Aim of the task: Your response should consist solely of the lines from the one containing "Task: Expand dropdown" through the end of the data, copied exactly.

Exercise data:
╔══

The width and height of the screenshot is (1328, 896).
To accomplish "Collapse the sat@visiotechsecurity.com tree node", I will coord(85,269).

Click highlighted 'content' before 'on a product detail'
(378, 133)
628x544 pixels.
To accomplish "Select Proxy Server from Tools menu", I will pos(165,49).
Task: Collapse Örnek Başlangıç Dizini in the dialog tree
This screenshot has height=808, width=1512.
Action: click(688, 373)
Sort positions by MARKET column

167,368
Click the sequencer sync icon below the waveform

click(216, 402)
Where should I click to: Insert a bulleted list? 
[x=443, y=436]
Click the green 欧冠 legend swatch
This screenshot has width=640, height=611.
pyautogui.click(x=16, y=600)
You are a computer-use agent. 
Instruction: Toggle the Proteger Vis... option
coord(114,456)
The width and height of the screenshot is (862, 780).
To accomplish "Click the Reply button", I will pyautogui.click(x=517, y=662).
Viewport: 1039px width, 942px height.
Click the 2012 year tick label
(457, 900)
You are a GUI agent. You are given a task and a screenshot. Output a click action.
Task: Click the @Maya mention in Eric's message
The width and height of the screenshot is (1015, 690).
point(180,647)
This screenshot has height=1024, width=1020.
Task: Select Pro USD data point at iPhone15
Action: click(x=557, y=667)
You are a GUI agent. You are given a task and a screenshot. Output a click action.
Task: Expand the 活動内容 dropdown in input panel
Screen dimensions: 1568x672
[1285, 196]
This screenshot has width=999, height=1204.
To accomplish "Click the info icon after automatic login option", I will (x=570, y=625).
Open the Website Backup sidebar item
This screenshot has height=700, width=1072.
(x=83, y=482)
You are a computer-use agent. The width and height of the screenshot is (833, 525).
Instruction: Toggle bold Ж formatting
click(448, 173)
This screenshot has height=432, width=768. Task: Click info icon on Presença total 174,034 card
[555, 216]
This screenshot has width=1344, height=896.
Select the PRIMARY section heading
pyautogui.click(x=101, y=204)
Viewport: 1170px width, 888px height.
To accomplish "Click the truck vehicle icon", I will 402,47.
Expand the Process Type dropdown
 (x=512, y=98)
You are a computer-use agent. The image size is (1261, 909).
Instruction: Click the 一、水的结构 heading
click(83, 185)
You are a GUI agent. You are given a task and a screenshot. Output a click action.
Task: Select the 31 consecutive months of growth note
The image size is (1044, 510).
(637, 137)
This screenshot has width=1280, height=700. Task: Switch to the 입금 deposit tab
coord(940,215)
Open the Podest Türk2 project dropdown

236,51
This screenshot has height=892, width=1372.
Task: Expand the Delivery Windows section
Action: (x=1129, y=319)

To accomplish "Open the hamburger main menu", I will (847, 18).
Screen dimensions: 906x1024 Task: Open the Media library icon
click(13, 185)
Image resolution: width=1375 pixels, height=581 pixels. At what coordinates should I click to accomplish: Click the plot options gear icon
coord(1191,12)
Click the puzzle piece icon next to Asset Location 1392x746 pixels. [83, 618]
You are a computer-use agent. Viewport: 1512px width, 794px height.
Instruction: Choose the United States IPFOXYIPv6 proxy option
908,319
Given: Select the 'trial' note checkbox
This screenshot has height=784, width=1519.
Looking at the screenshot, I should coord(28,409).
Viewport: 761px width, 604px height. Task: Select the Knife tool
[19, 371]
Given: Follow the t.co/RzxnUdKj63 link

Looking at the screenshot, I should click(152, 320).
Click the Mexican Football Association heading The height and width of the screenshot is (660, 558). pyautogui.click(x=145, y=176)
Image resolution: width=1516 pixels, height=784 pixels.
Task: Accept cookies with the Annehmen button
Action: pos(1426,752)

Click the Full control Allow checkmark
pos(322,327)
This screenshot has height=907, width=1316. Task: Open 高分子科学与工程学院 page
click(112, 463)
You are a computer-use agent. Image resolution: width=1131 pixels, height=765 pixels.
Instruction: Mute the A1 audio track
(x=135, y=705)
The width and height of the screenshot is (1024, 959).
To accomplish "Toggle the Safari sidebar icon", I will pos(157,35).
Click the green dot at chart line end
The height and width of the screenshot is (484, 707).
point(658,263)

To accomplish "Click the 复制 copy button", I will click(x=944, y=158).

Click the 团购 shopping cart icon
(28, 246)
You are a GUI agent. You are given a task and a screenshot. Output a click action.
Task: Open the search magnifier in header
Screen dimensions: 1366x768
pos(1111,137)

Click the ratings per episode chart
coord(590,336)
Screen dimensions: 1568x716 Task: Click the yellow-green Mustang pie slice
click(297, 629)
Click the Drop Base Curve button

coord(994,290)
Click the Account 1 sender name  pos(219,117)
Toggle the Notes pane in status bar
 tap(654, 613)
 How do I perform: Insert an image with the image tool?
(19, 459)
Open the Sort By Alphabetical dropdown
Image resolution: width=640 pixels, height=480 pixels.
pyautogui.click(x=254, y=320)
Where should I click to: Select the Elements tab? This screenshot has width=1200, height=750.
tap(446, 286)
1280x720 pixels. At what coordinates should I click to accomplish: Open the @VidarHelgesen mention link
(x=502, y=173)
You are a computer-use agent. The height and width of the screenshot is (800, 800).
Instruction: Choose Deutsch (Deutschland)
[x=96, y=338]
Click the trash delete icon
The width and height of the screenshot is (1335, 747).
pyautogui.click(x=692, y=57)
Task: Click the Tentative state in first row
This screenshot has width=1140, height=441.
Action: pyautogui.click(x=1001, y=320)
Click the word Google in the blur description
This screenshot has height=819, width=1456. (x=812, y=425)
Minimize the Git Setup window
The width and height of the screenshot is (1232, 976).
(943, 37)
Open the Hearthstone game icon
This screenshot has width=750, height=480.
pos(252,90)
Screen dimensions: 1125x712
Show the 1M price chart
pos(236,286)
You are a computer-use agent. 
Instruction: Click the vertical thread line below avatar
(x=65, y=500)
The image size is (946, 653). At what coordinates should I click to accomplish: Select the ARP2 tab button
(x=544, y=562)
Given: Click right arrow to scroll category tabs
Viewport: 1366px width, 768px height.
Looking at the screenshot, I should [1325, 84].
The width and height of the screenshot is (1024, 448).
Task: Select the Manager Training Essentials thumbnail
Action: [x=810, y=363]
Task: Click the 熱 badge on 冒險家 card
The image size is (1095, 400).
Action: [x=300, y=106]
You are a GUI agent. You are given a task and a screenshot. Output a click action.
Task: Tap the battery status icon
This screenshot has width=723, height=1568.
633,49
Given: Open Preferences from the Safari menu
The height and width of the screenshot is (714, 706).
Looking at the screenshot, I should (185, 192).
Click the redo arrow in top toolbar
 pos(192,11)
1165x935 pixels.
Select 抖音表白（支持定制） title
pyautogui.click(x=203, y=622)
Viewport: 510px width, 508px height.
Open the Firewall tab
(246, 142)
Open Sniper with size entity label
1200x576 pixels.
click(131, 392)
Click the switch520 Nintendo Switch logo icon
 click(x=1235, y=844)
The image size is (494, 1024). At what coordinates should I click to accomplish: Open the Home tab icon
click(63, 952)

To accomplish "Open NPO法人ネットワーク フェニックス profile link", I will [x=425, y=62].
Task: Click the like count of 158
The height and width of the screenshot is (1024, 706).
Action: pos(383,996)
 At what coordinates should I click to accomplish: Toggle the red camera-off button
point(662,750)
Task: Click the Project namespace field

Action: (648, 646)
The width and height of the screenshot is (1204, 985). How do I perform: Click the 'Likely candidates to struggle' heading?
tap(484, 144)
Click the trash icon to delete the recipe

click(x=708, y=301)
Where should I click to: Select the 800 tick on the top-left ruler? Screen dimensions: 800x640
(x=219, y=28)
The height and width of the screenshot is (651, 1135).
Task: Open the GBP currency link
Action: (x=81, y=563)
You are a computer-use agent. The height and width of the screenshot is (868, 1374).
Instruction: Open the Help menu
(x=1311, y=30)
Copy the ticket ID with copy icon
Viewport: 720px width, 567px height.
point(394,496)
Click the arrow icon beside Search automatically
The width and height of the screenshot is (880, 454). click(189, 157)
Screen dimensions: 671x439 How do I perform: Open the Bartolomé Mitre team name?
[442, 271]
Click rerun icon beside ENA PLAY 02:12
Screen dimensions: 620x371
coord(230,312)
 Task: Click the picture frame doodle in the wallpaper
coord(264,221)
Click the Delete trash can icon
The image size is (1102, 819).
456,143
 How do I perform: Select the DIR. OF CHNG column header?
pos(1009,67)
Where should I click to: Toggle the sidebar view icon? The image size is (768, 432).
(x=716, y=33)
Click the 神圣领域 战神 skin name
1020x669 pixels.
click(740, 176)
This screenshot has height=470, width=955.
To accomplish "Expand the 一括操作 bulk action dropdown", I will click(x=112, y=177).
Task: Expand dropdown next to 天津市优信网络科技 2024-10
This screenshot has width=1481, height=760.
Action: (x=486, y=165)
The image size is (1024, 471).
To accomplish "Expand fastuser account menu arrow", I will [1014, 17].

╚══

The answer:
Task: Expand dropdown next to 天津市优信网络科技 2024-10
This screenshot has width=1481, height=760.
Action: (x=486, y=165)
The image size is (1024, 471).
To accomplish "Expand fastuser account menu arrow", I will [1014, 17].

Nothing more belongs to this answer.